▶ **What is being asked**
Could you turn the lines below into a numbered list, leaving out any blank ones?
-- START Extracted information --
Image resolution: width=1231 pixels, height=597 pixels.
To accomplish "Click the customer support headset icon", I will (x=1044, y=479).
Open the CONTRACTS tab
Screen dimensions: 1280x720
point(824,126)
-- END Extracted information --
▶ **Response below**
1. Image resolution: width=1231 pixels, height=597 pixels.
2. To accomplish "Click the customer support headset icon", I will (x=1044, y=479).
3. Open the CONTRACTS tab
4. Screen dimensions: 1280x720
5. point(824,126)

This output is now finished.